His Madonna’s throne seems three-dimensional. Side openings allow the viewer to glimpse the figures of two saints, which give the painting a sense of depth. It is an image evocative of Giotto’s own “Judgment”, part of the Paduan frescoes. Giotto’s “Madonna di Ognissanti” also marked the end of the forward-facing pose common to Byzantine icons. His Madonna poses in a three-quarter position while the saints and angels offering her lilies are in profile. Her glance is not straight and fixed, but turned slightly to the left. Giotto also used color in a new way to soften the gravity of his subjects. He created a more natural lighting effect, as opposed to the unrealistic tones used in the past. Colors mimicking ambient light show a third dimension and outline the Madonna’s body under her dress.

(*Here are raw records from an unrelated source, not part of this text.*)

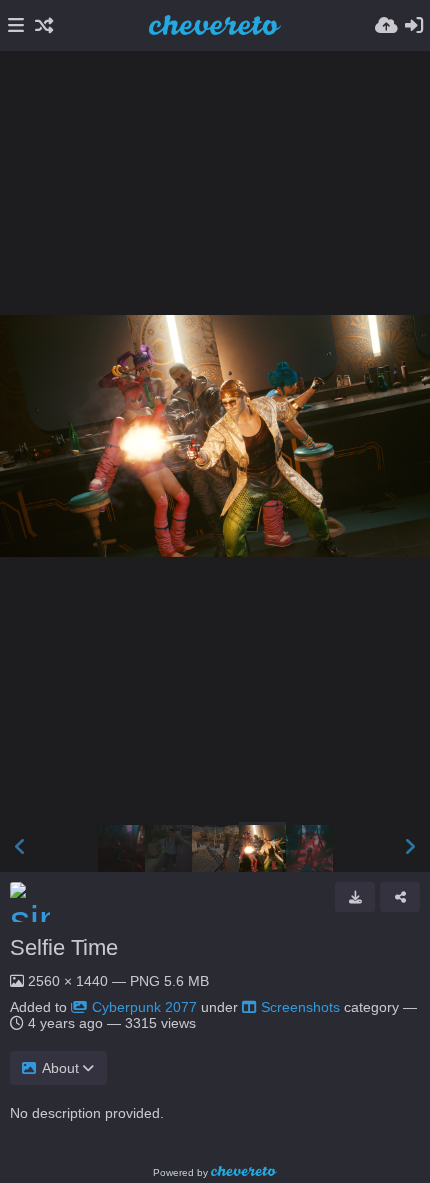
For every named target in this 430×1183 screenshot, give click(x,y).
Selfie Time (64, 947)
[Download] (355, 897)
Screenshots (300, 1007)
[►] (410, 847)
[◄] (20, 847)
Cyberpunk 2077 (144, 1007)
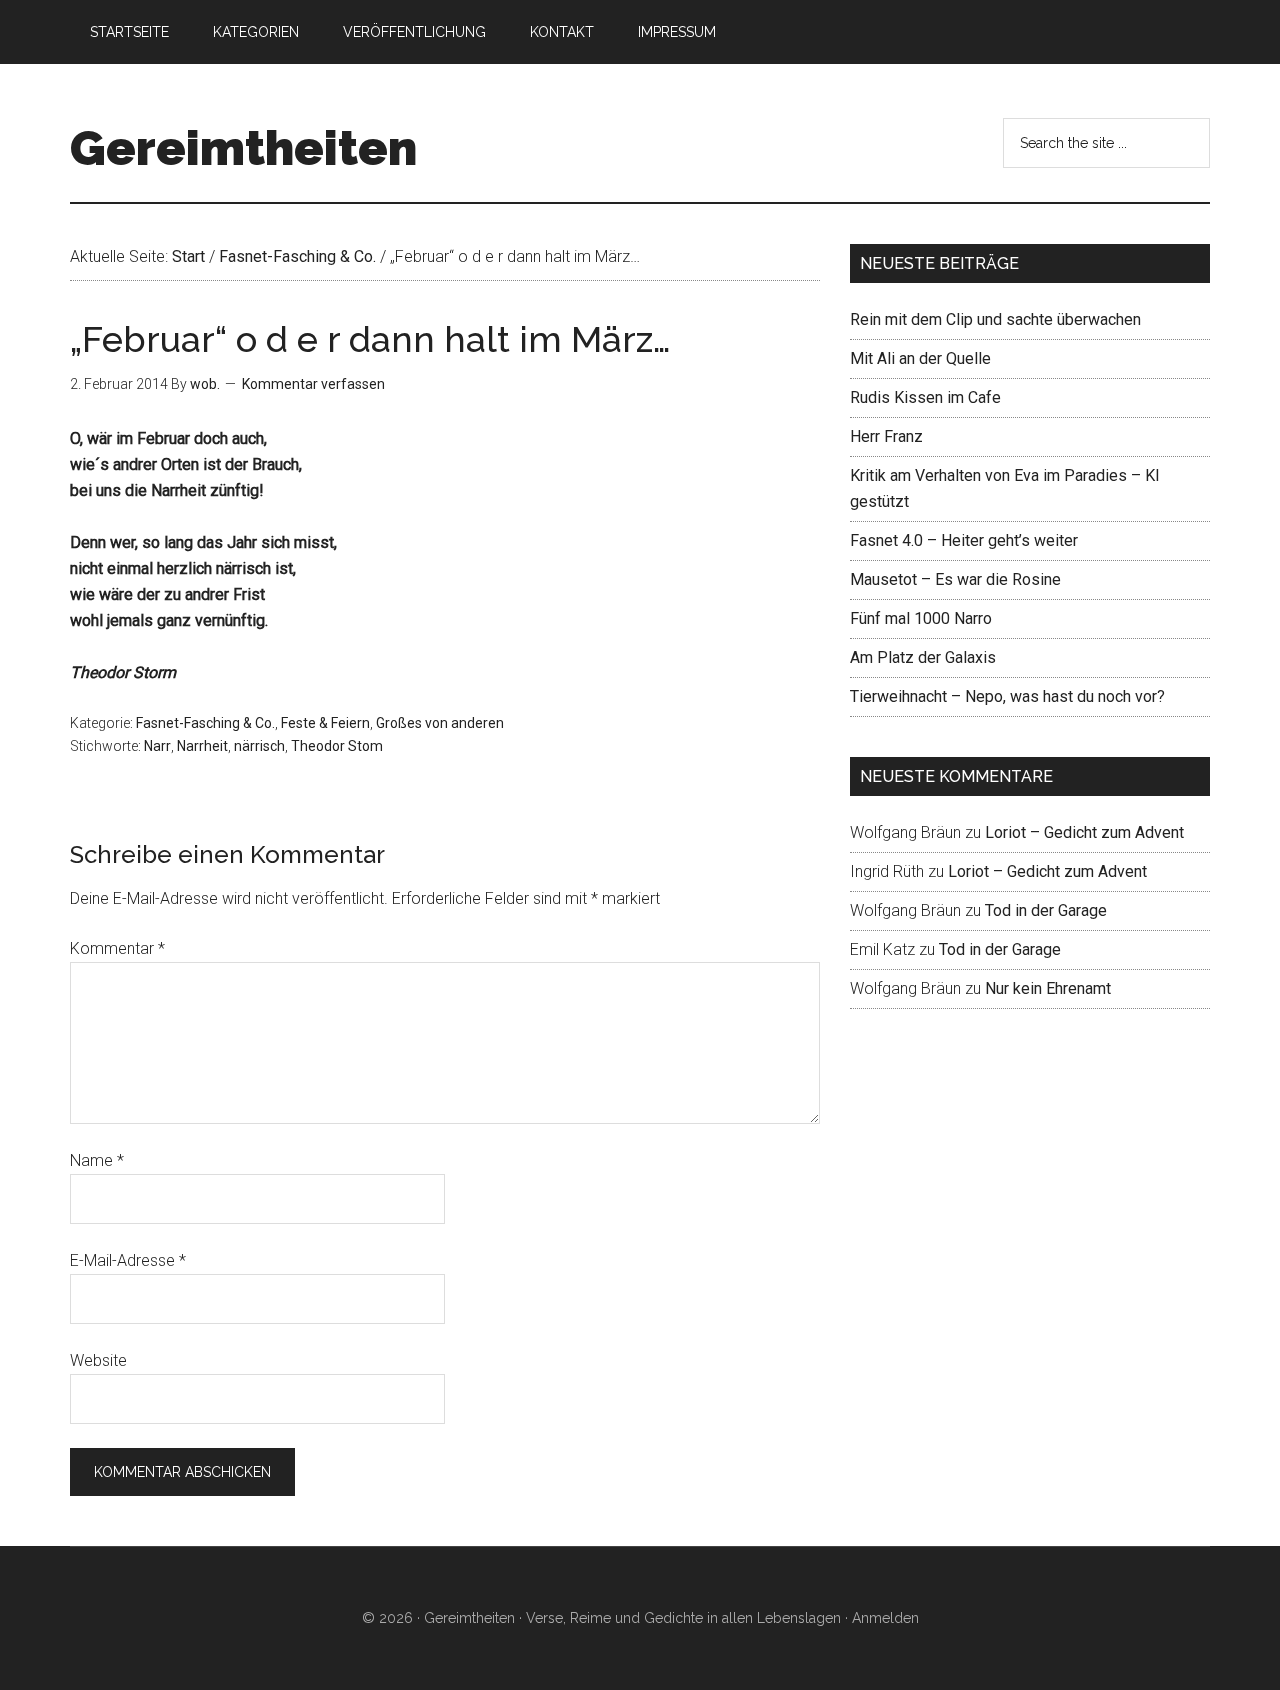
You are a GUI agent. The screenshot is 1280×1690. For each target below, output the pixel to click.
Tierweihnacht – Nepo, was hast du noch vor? (1007, 696)
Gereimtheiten (243, 148)
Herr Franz (886, 436)
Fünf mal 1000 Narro (921, 618)
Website (98, 1360)
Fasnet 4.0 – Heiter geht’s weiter (964, 540)
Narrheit (202, 746)
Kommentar (117, 948)
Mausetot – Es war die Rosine (955, 579)
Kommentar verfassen (313, 384)
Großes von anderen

Giotto’s “Madonna di Ognissanti” highlights the Madonna’s physicality, her maternal relation with Christ, her humanity, and her closeness to the earthly world. The altarpiece was restored between 1990 and 1991. Splits in the wooden support were treated, eliminating fissures in the painting. The “Madonna di Ognissanti” has been on display at the Uffizi Gallery in Florence since 1919.